Sitemap Plugin
About a month ago
I posted about finding a lot of Blosxom plugins
on github. I've been looking at some them. There are a family of them, one
original and a few modifications to the original, for enabling comments. I
have not gotten those to work: best I've gotten is I can leave comments, but
not see them on pages. I may end up writing my own, so that it follows my
idea of what is needed for comments.
But also in that batch of plugins was one for Google Sitemap. The
documentation is non-existant in the repo. Searching the web I did find
blog posts from the author, in Japanese. From those I gather the version
in the github repo is the old, memory intensive way to build a sitemap.
I didn't find the new improved version.
I decided to make do. The
gsitemap
plugin
is dead simple. It just sets a few variables to use in templates, and then
when the sitemap flavor is desired, disables pagination. The rest of the
magic happens in the
flavour templates.
As part of making do, I'm not going to reference or link to the URL that
generates the output (if you are reading and want to use this for your own
site, the gsitemap plugin in the original configuration would generate it
for https://example.com/blosxom/index.xml
, assuming /blosxom/
is the root
of your Blosxom blog).
Instead I've reconfigured the templates to generate
a fragment of a sitemap XML file, changed the flavour to sitemap
from xml
,
and have scripted up a sitemap builder for the whole qaz.wtf site that
curl
s the proper URL and includes()
the xml fragment. Blosxom then can
remain the source of truth for blog permalinks while find
and some
per-directory configuration can build URLs for other parts of the site.
I decided I should run that
script from SAVE-DATES.sh
under the theory that any time I save post
timestamps is a likely time I want to rebuild the sitemap. This works for
qaz.wtf because the blog is the only thing updating more frequently than
monthly, and I typically run SAVE-DATES.sh
shortly after posting an entry.
This is all prompted by looking (again) at just how much
bot traffic
the site gets. I figure a sitemap will stop well-behaved bots from crawling
as much or as frequently.
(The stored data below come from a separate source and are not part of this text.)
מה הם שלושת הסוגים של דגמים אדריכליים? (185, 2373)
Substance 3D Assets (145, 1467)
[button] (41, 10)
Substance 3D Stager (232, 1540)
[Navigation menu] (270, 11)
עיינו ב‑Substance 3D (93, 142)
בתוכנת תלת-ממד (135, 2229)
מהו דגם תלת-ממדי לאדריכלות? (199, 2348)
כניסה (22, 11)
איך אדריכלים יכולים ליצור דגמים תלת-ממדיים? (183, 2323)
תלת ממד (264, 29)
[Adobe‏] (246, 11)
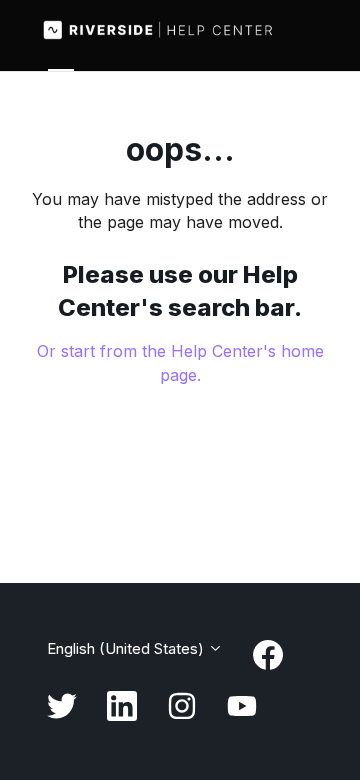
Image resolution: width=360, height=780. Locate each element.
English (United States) (127, 648)
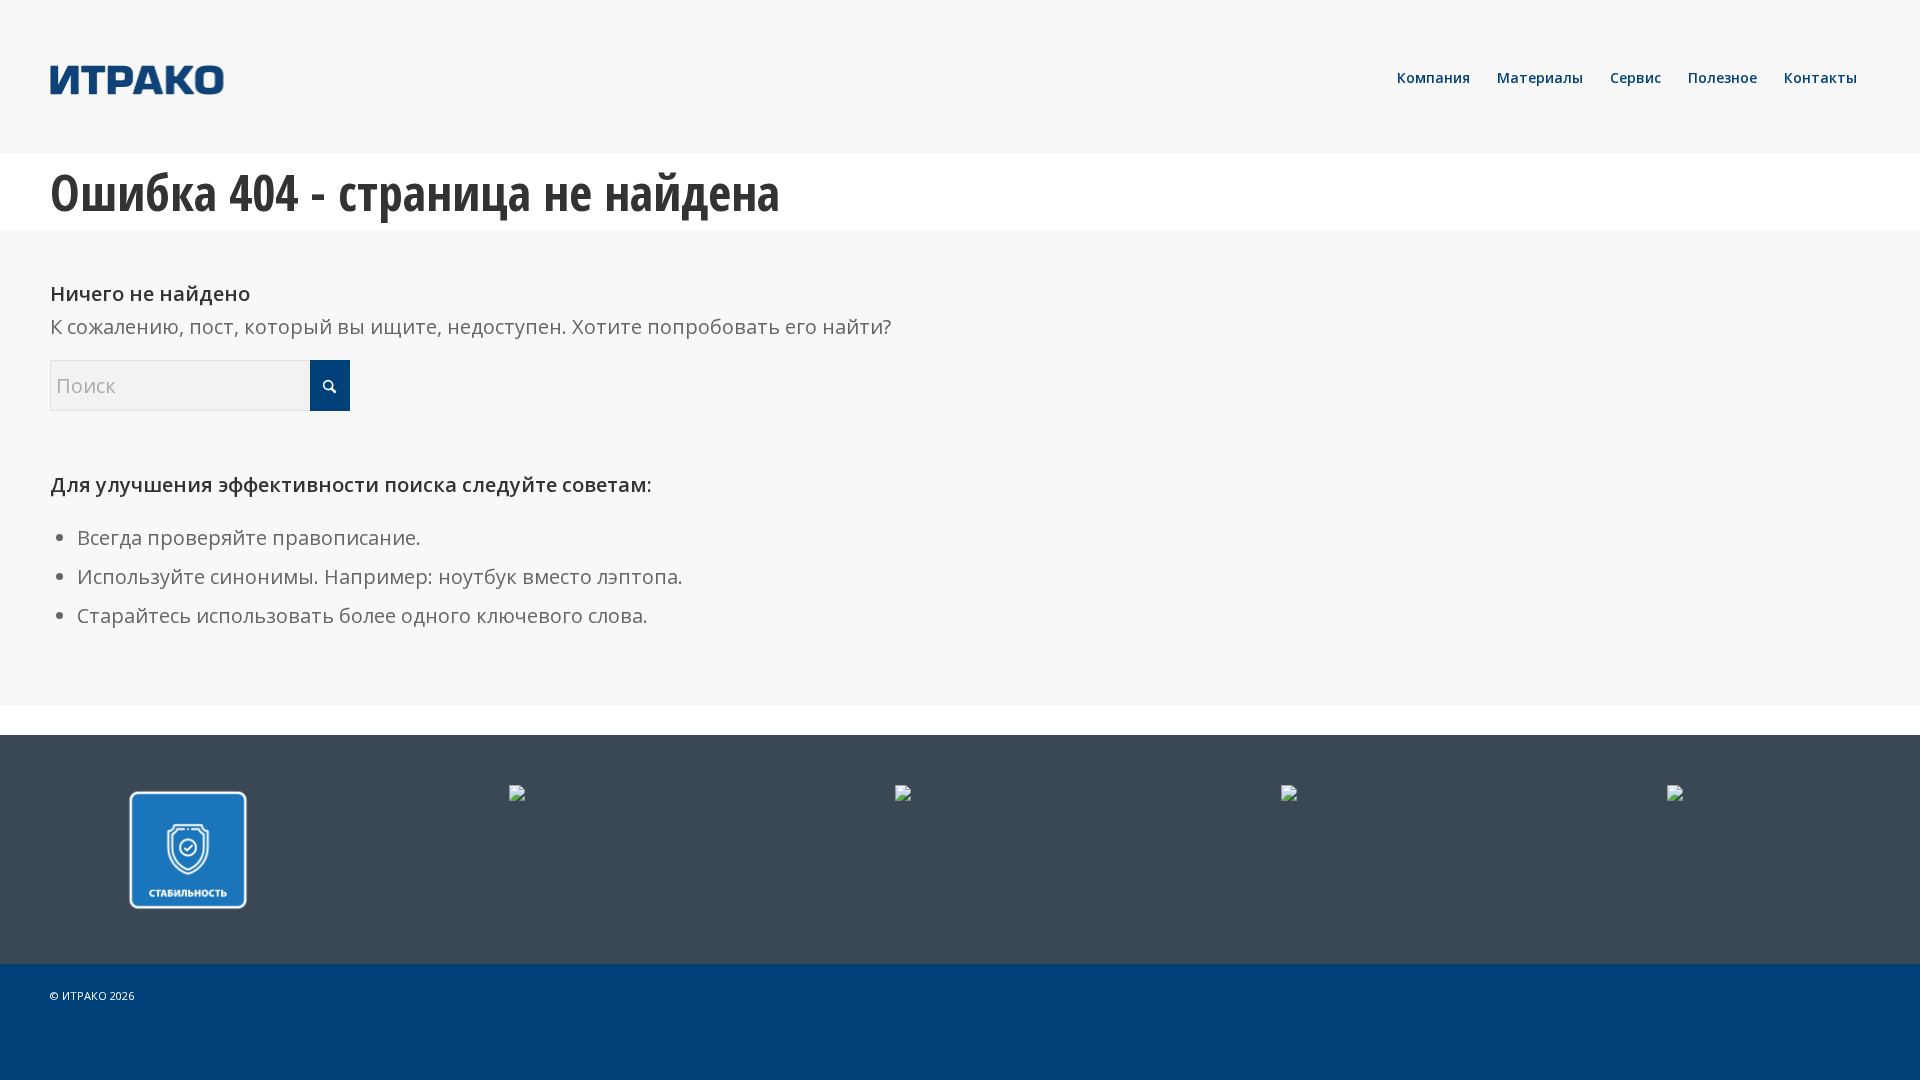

And for non-well-behaved bots, I've
belt and suspendered things by adding entries to
robots.txt
and more user-agents to my
browser_block
plugin.
Similarly in the name of improving search engine interaction, I've got a new
(trivial) plugin called
extrameta
that gets used by other plugins, namely the newly modified
tags plugin
and
pagination plugin
to add a <meta name="robots" content="noindex">
header (in a naive way)
to search result pages, to avoid duplicated content.